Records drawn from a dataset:
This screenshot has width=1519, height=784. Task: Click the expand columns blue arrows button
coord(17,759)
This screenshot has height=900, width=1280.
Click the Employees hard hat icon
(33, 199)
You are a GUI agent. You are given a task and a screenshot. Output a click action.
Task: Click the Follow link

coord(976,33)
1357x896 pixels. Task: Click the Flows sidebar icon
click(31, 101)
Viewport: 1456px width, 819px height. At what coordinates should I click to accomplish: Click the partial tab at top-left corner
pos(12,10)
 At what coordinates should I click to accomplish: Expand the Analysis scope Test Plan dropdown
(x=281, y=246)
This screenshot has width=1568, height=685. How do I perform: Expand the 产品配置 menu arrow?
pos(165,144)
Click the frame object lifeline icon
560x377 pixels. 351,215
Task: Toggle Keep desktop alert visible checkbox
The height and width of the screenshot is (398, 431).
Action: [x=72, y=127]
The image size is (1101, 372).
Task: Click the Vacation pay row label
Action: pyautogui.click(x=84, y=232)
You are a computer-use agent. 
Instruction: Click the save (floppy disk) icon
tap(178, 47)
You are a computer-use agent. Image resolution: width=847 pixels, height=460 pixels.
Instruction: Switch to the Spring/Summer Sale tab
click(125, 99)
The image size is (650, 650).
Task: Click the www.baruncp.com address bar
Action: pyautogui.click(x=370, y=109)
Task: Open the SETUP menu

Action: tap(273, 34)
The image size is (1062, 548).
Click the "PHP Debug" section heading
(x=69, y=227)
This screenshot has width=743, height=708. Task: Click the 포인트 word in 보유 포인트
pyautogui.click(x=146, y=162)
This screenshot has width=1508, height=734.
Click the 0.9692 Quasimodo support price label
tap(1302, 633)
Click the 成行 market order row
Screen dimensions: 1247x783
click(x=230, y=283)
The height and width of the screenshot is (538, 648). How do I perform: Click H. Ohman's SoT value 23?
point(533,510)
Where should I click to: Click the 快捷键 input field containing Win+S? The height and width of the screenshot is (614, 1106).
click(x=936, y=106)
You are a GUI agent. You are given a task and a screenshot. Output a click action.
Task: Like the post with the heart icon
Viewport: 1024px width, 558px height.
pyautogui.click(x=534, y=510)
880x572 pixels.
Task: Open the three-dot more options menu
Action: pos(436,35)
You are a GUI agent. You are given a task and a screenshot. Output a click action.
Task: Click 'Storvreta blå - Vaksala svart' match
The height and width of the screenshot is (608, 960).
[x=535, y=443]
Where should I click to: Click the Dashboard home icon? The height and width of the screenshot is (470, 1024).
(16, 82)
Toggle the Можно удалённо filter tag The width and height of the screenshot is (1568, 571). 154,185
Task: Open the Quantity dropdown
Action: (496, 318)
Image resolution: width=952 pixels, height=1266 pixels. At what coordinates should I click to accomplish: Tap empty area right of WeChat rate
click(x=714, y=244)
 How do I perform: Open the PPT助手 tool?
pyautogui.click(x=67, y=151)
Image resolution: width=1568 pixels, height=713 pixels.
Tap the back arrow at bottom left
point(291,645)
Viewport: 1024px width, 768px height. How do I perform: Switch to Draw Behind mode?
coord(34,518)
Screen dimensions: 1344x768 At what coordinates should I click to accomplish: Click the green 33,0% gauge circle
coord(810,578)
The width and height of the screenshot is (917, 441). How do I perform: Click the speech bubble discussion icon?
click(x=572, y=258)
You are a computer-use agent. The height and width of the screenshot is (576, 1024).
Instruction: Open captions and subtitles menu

Problem to solve: Retype the records in their entirety, matching each one exactly.

Result for this exercise:
This screenshot has width=1519, height=784. Task: Click the expand columns blue arrows button
coord(17,759)
This screenshot has height=900, width=1280.
Click the Employees hard hat icon
(33, 199)
You are a GUI agent. You are given a task and a screenshot. Output a click action.
Task: Click the Follow link

coord(976,33)
1357x896 pixels. Task: Click the Flows sidebar icon
click(31, 101)
Viewport: 1456px width, 819px height. At what coordinates should I click to accomplish: Click the partial tab at top-left corner
pos(12,10)
 At what coordinates should I click to accomplish: Expand the Analysis scope Test Plan dropdown
(x=281, y=246)
This screenshot has width=1568, height=685. How do I perform: Expand the 产品配置 menu arrow?
pos(165,144)
Click the frame object lifeline icon
560x377 pixels. 351,215
Task: Toggle Keep desktop alert visible checkbox
The height and width of the screenshot is (398, 431).
Action: [x=72, y=127]
The image size is (1101, 372).
Task: Click the Vacation pay row label
Action: pyautogui.click(x=84, y=232)
You are a computer-use agent. 
Instruction: Click the save (floppy disk) icon
tap(178, 47)
You are a computer-use agent. Image resolution: width=847 pixels, height=460 pixels.
Instruction: Switch to the Spring/Summer Sale tab
click(125, 99)
The image size is (650, 650).
Task: Click the www.baruncp.com address bar
Action: pyautogui.click(x=370, y=109)
Task: Open the SETUP menu

Action: tap(273, 34)
The image size is (1062, 548).
Click the "PHP Debug" section heading
(x=69, y=227)
This screenshot has width=743, height=708. Task: Click the 포인트 word in 보유 포인트
pyautogui.click(x=146, y=162)
This screenshot has width=1508, height=734.
Click the 0.9692 Quasimodo support price label
tap(1302, 633)
Click the 成行 market order row
Screen dimensions: 1247x783
click(x=230, y=283)
The height and width of the screenshot is (538, 648). How do I perform: Click H. Ohman's SoT value 23?
point(533,510)
Where should I click to: Click the 快捷键 input field containing Win+S? The height and width of the screenshot is (614, 1106).
click(x=936, y=106)
You are a GUI agent. You are given a task and a screenshot. Output a click action.
Task: Like the post with the heart icon
Viewport: 1024px width, 558px height.
pyautogui.click(x=534, y=510)
880x572 pixels.
Task: Open the three-dot more options menu
Action: pos(436,35)
You are a GUI agent. You are given a task and a screenshot. Output a click action.
Task: Click 'Storvreta blå - Vaksala svart' match
The height and width of the screenshot is (608, 960).
[x=535, y=443]
Where should I click to: Click the Dashboard home icon? The height and width of the screenshot is (470, 1024).
(16, 82)
Toggle the Можно удалённо filter tag The width and height of the screenshot is (1568, 571). 154,185
Task: Open the Quantity dropdown
Action: (496, 318)
Image resolution: width=952 pixels, height=1266 pixels. At what coordinates should I click to accomplish: Tap empty area right of WeChat rate
click(x=714, y=244)
 How do I perform: Open the PPT助手 tool?
pyautogui.click(x=67, y=151)
Image resolution: width=1568 pixels, height=713 pixels.
Tap the back arrow at bottom left
point(291,645)
Viewport: 1024px width, 768px height. How do I perform: Switch to Draw Behind mode?
coord(34,518)
Screen dimensions: 1344x768 At what coordinates should I click to accomplish: Click the green 33,0% gauge circle
coord(810,578)
The width and height of the screenshot is (917, 441). How do I perform: Click the speech bubble discussion icon?
click(x=572, y=258)
You are a computer-use agent. The height and width of the screenshot is (576, 1024).
Instruction: Open captions and subtitles menu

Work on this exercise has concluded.